I was not able to write a blog yesterday, because I was quite sick and went to bed as soon as I got eveyrthing done. Then I woke up, and did some work, but only on the science project, because it is much more pressing and important than this.
The main reason I'm doing is because I'm sick and tired of the science project and I need a break. Luckily, the "aum" meditation that Ms. Chaqui taught us is actually helpful. I need food. I need rest. I want to get the science project done. There was another religion project problem today. Well, actually yesterday. The Buddhist temple called and also send a email that they can't do an interview because its Chinese New Year's and their busy. And also because I'm sick I'm not allowed to go to the temple apparently because its very windy and I would be even more sick. And my partner for the project has things to do of his own. I chose to miss Chinese school today because I did not feel that I was in a great condition to learn.
Ah. A very nice day. I was a bit sentimental about our living space today. We have a really big floor-to-ceiling window, and on most beautiful afternoons, the sun light flowing through the window is just spectacular. Especially when we have such a great view of the park and a majestic flowing tree right next to us. However, my brother reminded me of all the things we had to pay for it. All the cold days, all the wiping, and all the drafts, all of that. But still. When I saw that sunlight flowing through today, I felt that it was worth it. Sigh. We won't have any of that when we move. Then again, if I was not to be sentimental, I guess we should move. But still. In that moment, I really regret it. I have these kinds of feelings everytime we move. I remember when we still lived at 3985. It was a majestic three-stories high large house. It was very big, and there was also quite a lot of natural sunlight flowing into one area.

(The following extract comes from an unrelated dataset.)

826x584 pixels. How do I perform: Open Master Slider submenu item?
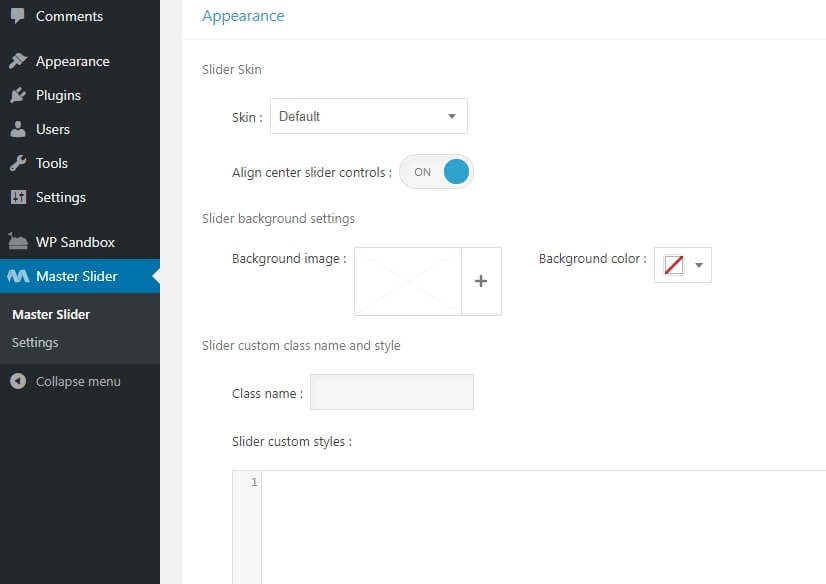pos(51,314)
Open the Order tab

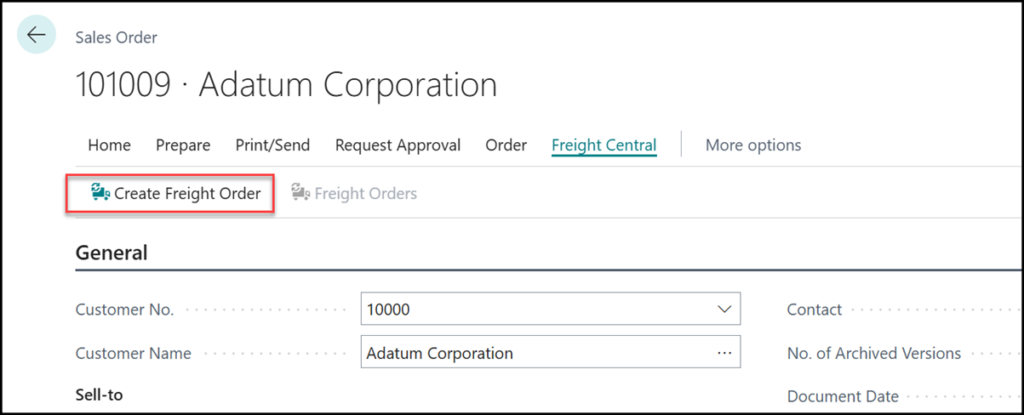(x=506, y=145)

Although the surrounding environment wasn't exactly as beautiful as it is now, it was much more luxurioius than what we have now. And then I remember when we lived at 7342. It was much smaller, but we had a really really really friendly neighbour. I was very young back then. A lot of people were living there, about 14 or 15 people regularly living in a five or six bedroom house. It was fun. Especially when you're the youngest in your extended family, with a lot of your cousins and aunts and uncles and your own family around. It's different today though. Not necessarily worse, you could say I grew out of it. But a person never grows out of happiness. Throughout all these years, I've seen many trends. And also seen them broken. They haven't taught me much, but maybe that's because I haven't studied them long enough. I remember I had many insights in how children operate that adults could never fathom. Sadly, I've never developed a penchant for writing, so now I've forgotten it all. Adults could and maybe will never be able to understand exactly what and how children think. Some children, when asked, can give really good insights. They're smarter in many ways than you think. And, most of all, they have that innocent happiness about them. At least for some of them.

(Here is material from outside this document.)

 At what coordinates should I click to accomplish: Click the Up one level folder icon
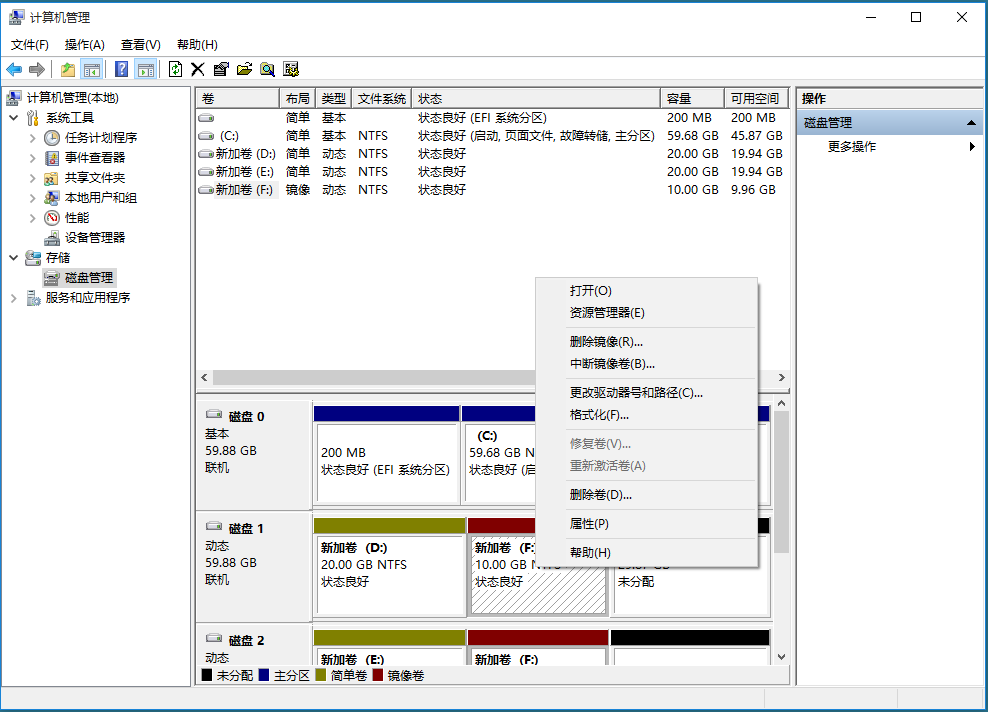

I'm thinking about the science project now. I believe it would be best to take a break. And think. But, there's something nagging inside me, telling I should quit writing this blog and just work on the project. I ignore it.
Knitting apparently is supposed to be relaxing. Is it? I find it not so. I find it slightly stressful, and keeps you in the state you are in. It is something for the hands to do, but when you've discovered a mistake, you don't exactly feel happy. Yoga and meditation is supposed to help, but when is it that I can really find time to stop and do it? Quick, on the spot meditation helps a bit.
In my science project, it is very flawed. I have a lot of work todo. I need to be a bit more creative, I think. I have not exactly been an autonomous learner. Maybe better than some, maybe worse than some, but I don't care. I made many mistakes. I don't care. I'll learn, but I don't care. I am not apathetic, but I choose not to care, because I do not want to care. I do not see the point in caring.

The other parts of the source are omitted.